Jul 27, 2006 17:35
i was talking to a friend from work the other day about the idea of life being mundane. she said she could deal with the hard shit, cause hard shit is something to deal with, and something everyone does have to deal with, and of course that she loves that life is great sometimes too. but what she (and i) have the hardest time coping with is when life is mundane. predictable. boring? and sometimes the mundane creeps up on you and you get used to it until your head almost explodes with it. and then you remember what it was and you get up and do something new. and i think thats basically what life is, keeping the mundane time as short as possible. or at least thats how it is for me.
with this realization i've become even more excited about next year. because for awhile i wasn't, i almost didnt want to go because i knew i had such a great thing going here in the thrill with the best friends i've had in my whole life. and i do have a great thing, but everything comes to an end at some point, or maybe not an end but a change. everything has to change to keep you alive. and i need to stay alive.

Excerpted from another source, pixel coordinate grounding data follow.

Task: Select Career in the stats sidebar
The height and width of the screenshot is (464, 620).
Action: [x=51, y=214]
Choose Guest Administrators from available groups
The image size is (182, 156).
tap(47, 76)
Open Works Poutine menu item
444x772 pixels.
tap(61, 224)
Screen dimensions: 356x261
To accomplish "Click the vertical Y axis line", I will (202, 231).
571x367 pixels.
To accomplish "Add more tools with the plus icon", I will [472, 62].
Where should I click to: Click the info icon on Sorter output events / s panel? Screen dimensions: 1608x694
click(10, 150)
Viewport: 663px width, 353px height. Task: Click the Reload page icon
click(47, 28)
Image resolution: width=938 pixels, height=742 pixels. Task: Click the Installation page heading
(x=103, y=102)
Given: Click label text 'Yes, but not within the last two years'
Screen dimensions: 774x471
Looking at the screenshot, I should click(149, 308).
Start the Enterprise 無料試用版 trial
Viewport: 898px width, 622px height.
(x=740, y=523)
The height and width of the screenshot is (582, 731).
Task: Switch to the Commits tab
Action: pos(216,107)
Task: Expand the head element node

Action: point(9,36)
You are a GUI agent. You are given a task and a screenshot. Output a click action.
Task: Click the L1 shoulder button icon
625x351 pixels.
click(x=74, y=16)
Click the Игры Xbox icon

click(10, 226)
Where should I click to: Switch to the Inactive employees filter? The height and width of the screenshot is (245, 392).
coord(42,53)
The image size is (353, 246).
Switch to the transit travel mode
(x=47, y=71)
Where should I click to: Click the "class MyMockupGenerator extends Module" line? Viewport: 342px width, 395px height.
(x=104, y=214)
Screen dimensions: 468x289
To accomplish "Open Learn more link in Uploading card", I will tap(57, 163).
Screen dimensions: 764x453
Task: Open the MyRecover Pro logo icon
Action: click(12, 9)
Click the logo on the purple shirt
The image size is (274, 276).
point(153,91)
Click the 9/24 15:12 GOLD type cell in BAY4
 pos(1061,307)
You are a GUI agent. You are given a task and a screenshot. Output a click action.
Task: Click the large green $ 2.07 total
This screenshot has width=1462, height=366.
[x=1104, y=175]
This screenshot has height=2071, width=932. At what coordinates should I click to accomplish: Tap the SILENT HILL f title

i found out today that i might start going on medication for my attention issues. at first i didnt like this idea at all, who am i to take drugs for an issue thats only recently affected my school work, and only in classes that are super hard anyway? but all i know at this point is that i want college to mean something to me, to be a time where i get lost in my studies and while i'll have lots of fun, i want a lot of that fun to actually BE the time i'm doing school work. i want to enjoy learning because i know i do when i'm not dealing with my personal motivation issues. so i've thrown in the proverbial towel and am going to try the medication. who knows, it may be terrible and i'll stop. so just an fyi i'll be on it for a trial period b/4 i leave for college so if i'm weirder (or rather, less weird) than i normally am, that might be why.